Технический директор компании DeviceLock Ашот Оганесян регулярно освещает такие утечки, в том числе из Сбербанка, в своем телеграм-канале.
К идее автоматического мониторинга даркнета он относится скептически. "Это такой рынок баз данных, где нельзя просто роботом вытащить все, здесь важна репутация продавца, - пояснил Оганесян. - Общение зачастую происходит завуалированно, на закрытых площадках, в мессенджерах. Много кидал и рипаков. В единицах случаев работают прямолинейные объявления типа "База Сбербанка, продаю за миллион рублей".
Оганесян считает, что решения, подобные SixGill, могут ускорить мониторинг угроз, но полностью полагаться на них нельзя: "Для меня это явно вторичный источник информации".

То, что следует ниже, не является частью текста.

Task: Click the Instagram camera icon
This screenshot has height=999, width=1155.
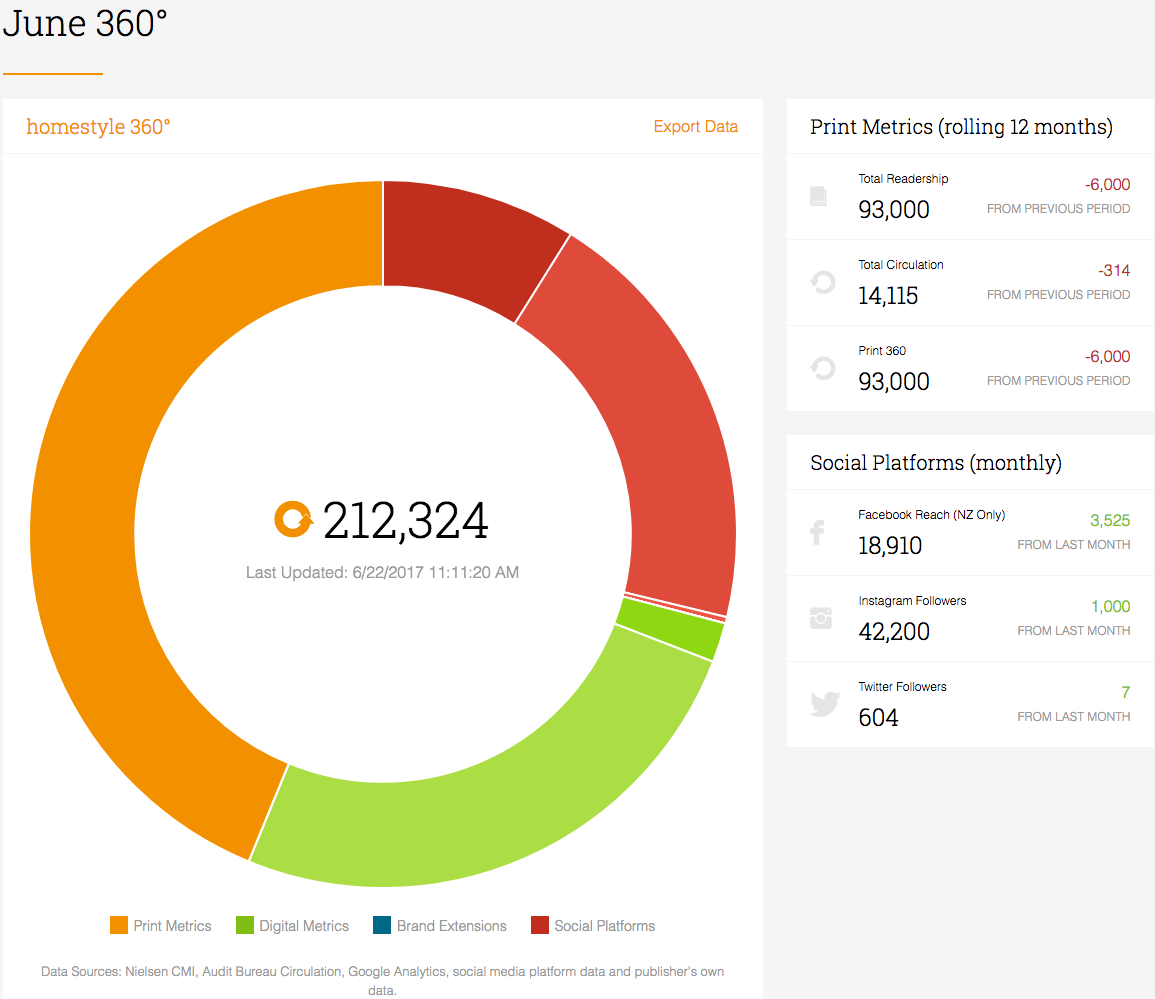Action: tap(821, 617)
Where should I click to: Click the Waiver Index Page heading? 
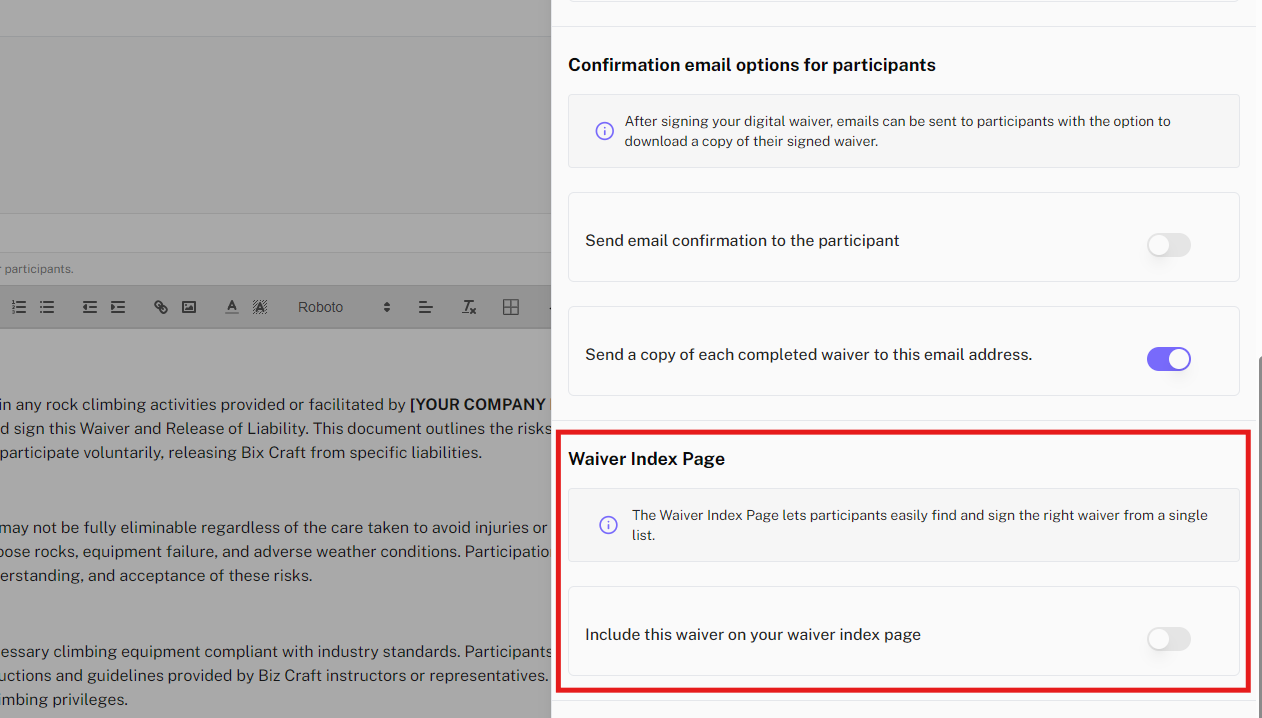coord(646,459)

Опрошенные нами банки анализируют даркнет как вручную, так и с помощью специальных программ. Директор департамента информационной безопасности Московского кредитного банка Вячеслав Касимов сообщил, что его сотрудники мониторят "темную" сеть tor своими силами, но с прямыми угрозами оттуда кредитная организация не сталкивалась.
"Автоматизированные инструменты мониторинга даркнета мы не используем по причине их низкой эффективности, - говорит Касимов. - Для успешного поиска необходимы достаточно нетривиальные запросы и анализ. Простой поиск по словам МКБ или "Московский кредитный банк" результата не даст, именно поэтому мониторинг проводят аналитики".
В банке ВТБ нам ответили, что используют "все имеющиеся возможности по противодействию дропам и дроповодам, в том числе изучение информации из различных источников".
"Мы всегда внимательно следим за любыми упоминаниями банка в любом контексте в дарквебе и перепроверяем каждое упоминание компании, - рассказали нам в банке Тинькофф. - Проверка ведется как своими внутренними силами, так с помощью нескольких ведущих вендоров на рынке, которые оказывают нам соотвествующие услуги".
Свой сервис мониторинга даркнета есть и у швейцарской компании ImmuniWeb. Ее гендиректор Илья Колошенко рассказал Би-би-си, что программу используют несколько крупных российских банков, а также страховые и юридические компании.
По мнению Колошенко, главное для таких программ - "эффективная фильтрация шума, правильная валидация и приоритизация угроз". "Значительное количество данных в даркнете - это дубликаты, откровенный мусор или фейки", - отмечает бизнесмен.
"Большая часть закрытых площадок требует внедрения в организованную преступность, поэтому мы уделяем внимание по большей части открытым или серым зонам даркнета, - продолжает Колошенко. - Нередко в открытых источниках, таких как "Твиттер" или Pastebin, можно обнаружить гораздо больше критических утечек, чем в закрытых сообществах".